> ASSIGNED TASK: Print the passage of the nail-trimming thread from "Oh, and another" up to and including "you are amazing!", word for word.

> SOURCE TEXT:
*-*-*
Oh, and another tip from the vet tech....she recommended putting a little bit of that quik stop powder into the lid of the powder bottle. Then if you need it, you can easily take the lid and just press the nail into the powder.

And Beverly...no way on that demo! I'd feel terrible if I nicked (or "quicked" as the vet tech called it) anyone's beloved Hav!

Christy, it sounds like you are doing it absolutely perfectly - you are amazing!


----------



## Posh's Mom (Dec 20, 2007)

aw man, i need your vet tech...i know i'm not going short enough. but since adam cut posh's quick i've been a real el wimpo.


----------



## BeverlyA (Oct 29, 2006)

Terrific pictures Jane! Thanks!

And yes Jan, this wasn't your run-of-the-mill little nick with some drips of blood, stick the quickstop on it, this was a geyser! She's a tiny thing, I was WORRIED! When the blood is literally splatting on the floor, it's bad. (Please don't let Janet read this thread!)

Beverly


----------



## JASHavanese (Apr 24, 2007)

That's a great picture Jane!! Ok, maybe I will give it a try after seeing what to look for


----------



## JASHavanese (Apr 24, 2007)

BeverlyA said:


> Terrific pictures Jane! Thanks!
> 
> And yes Jan, this wasn't your run-of-the-mill little nick with some drips of blood, stick the quickstop on it, this was a geyser! She's a tiny thing, I was WORRIED! When the blood is literally splatting on the floor, it's bad. (Please don't let Janet read this thread!)
> 
> Beverly


I believe you Beverly. Been there and it's not fun. I even ran a VWD (it's a poodle thing) test on her to make sure she wasn't a bleeder


----------



## Sheri (Oct 11, 2008)

Jane, good pictures! Although I can't quite see what the gummy bear area is. If you take any more pictures, would you pull back all the hair on the foot to expose just how much of the nail is left? That would give me a more spacial idea.

I went after reading the first posts and trimmed Tucker's. I'm thinking I should trim more frequently and a little more to train the quick back shorter. Although, lucky for me, his nails are mostly white. Boy, am I glad!


----------



## LuvCicero (Mar 31, 2008)

A tip: A long time ago a vet showed me how to clip nails. She used a piece of cheesecloth about the size of a washcloth folded with 3 thickness - for hairy feet. Only the nails stick through and no loose hair in the way. She told me to cut a little after each bath while they are softer to keep the quick receded. The cheesecloth works great on Hav feet.


----------



## Sheri (Oct 11, 2008)

Good idea. I use the Peticure, that would work especially well.


----------



## Jane (Jun 2, 2007)

Sheri said:


> Jane, good pictures! Although I can't quite see what the gummy bear area is.
*-*-*
(Records from a data source)
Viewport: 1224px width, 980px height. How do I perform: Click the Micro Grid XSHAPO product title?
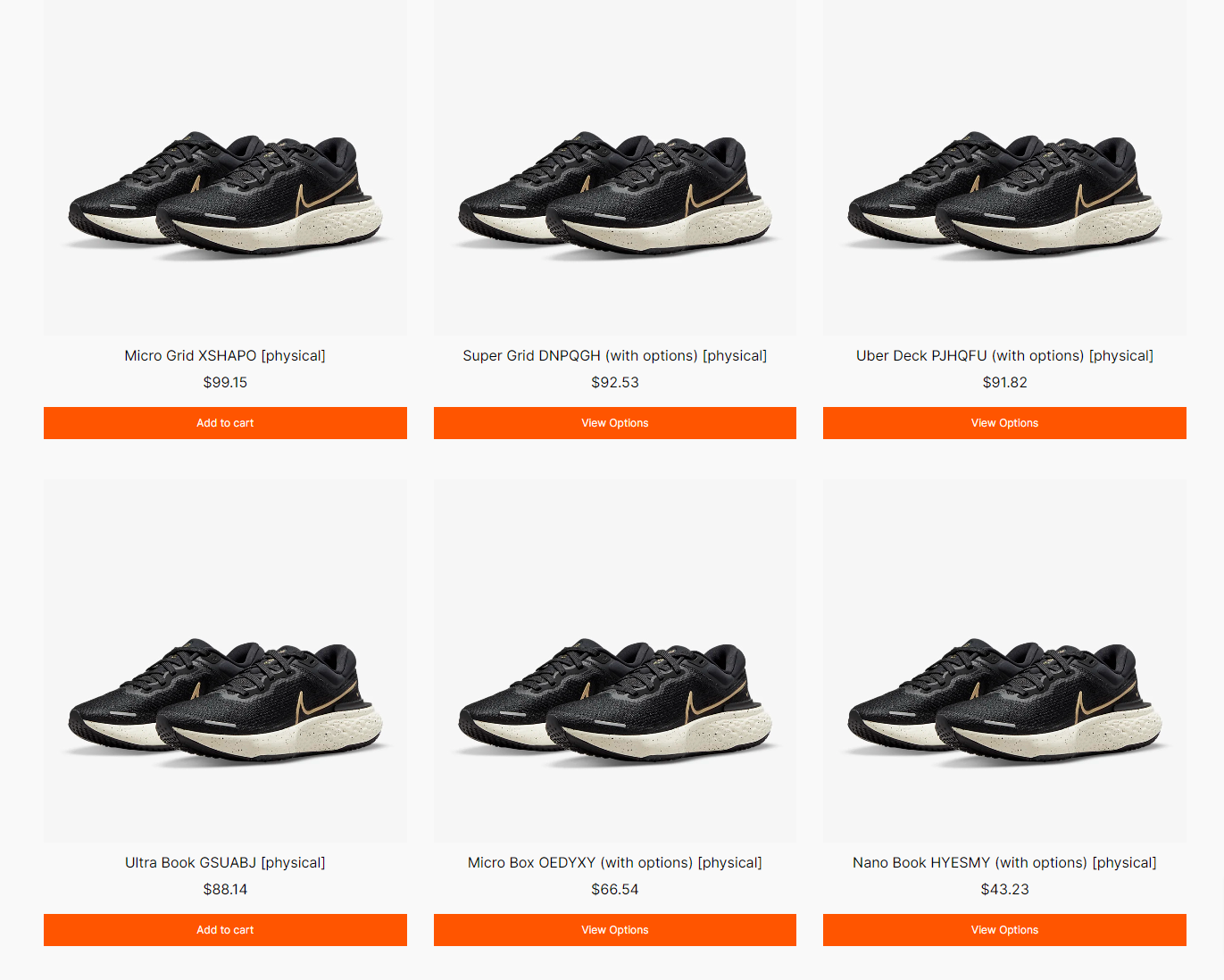coord(225,355)
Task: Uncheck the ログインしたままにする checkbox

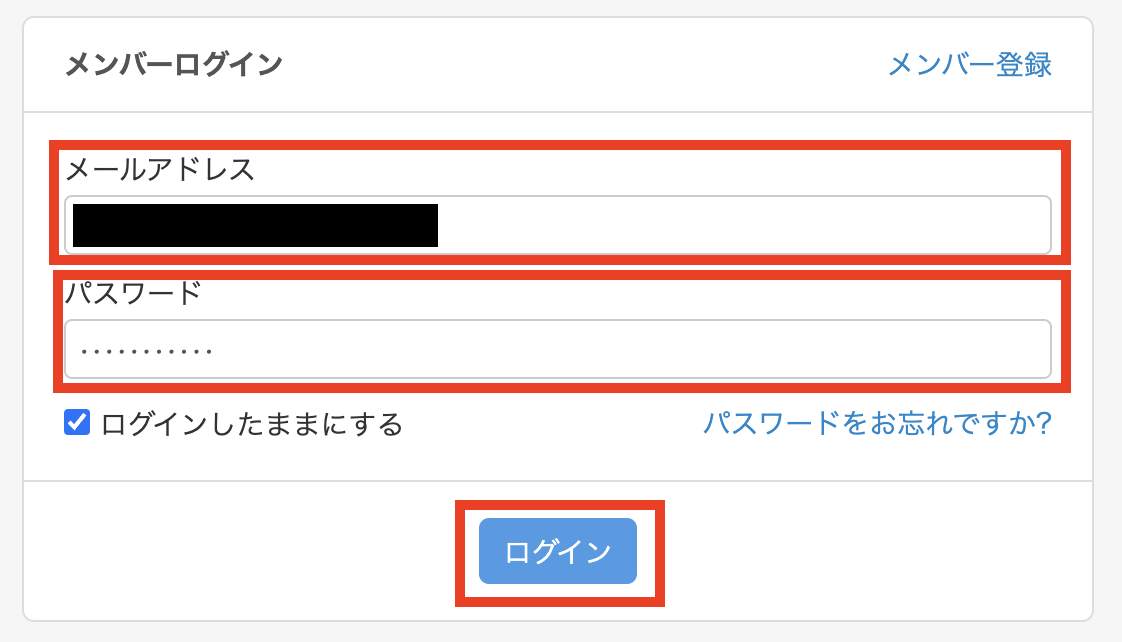Action: click(77, 423)
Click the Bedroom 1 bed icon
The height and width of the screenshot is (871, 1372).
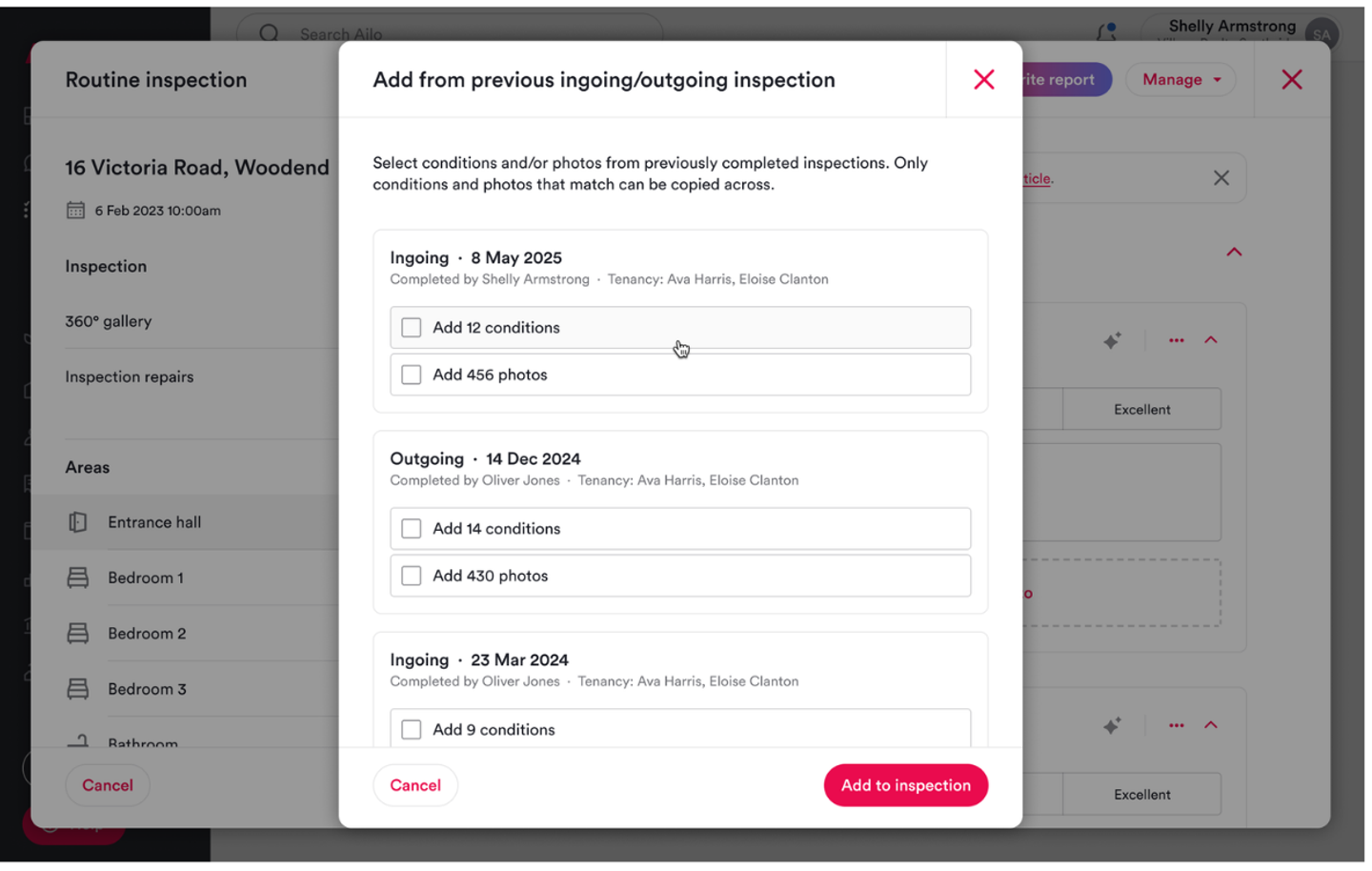tap(78, 577)
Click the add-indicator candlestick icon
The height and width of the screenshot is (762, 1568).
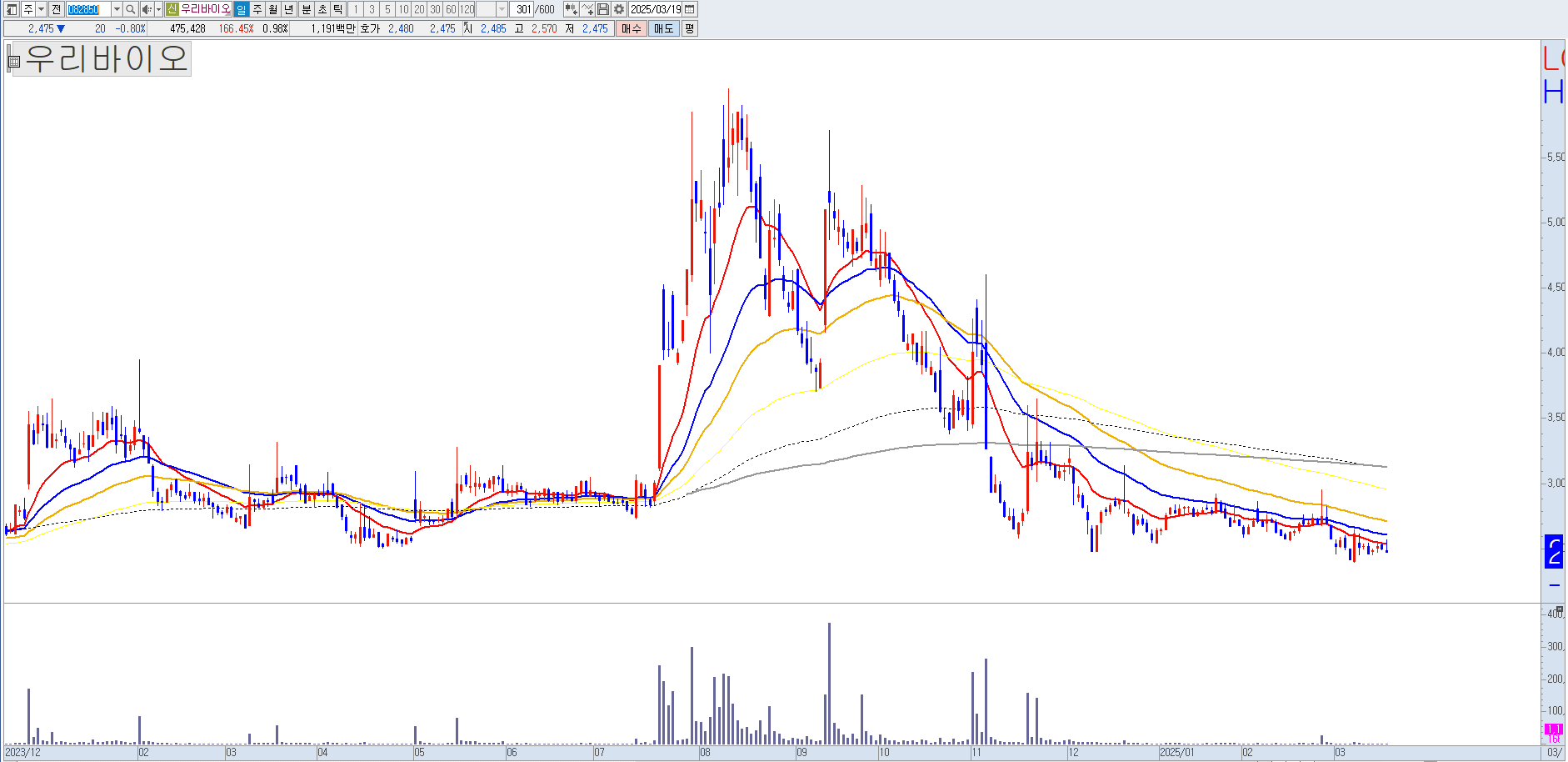tap(571, 9)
*-*-*
> RESPONSE BOX:
Oh, and another tip from the vet tech....she recommended putting a little bit of that quik stop powder into the lid of the powder bottle. Then if you need it, you can easily take the lid and just press the nail into the powder.

And Beverly...no way on that demo! I'd feel terrible if I nicked (or "quicked" as the vet tech called it) anyone's beloved Hav!

Christy, it sounds like you are doing it absolutely perfectly - you are amazing!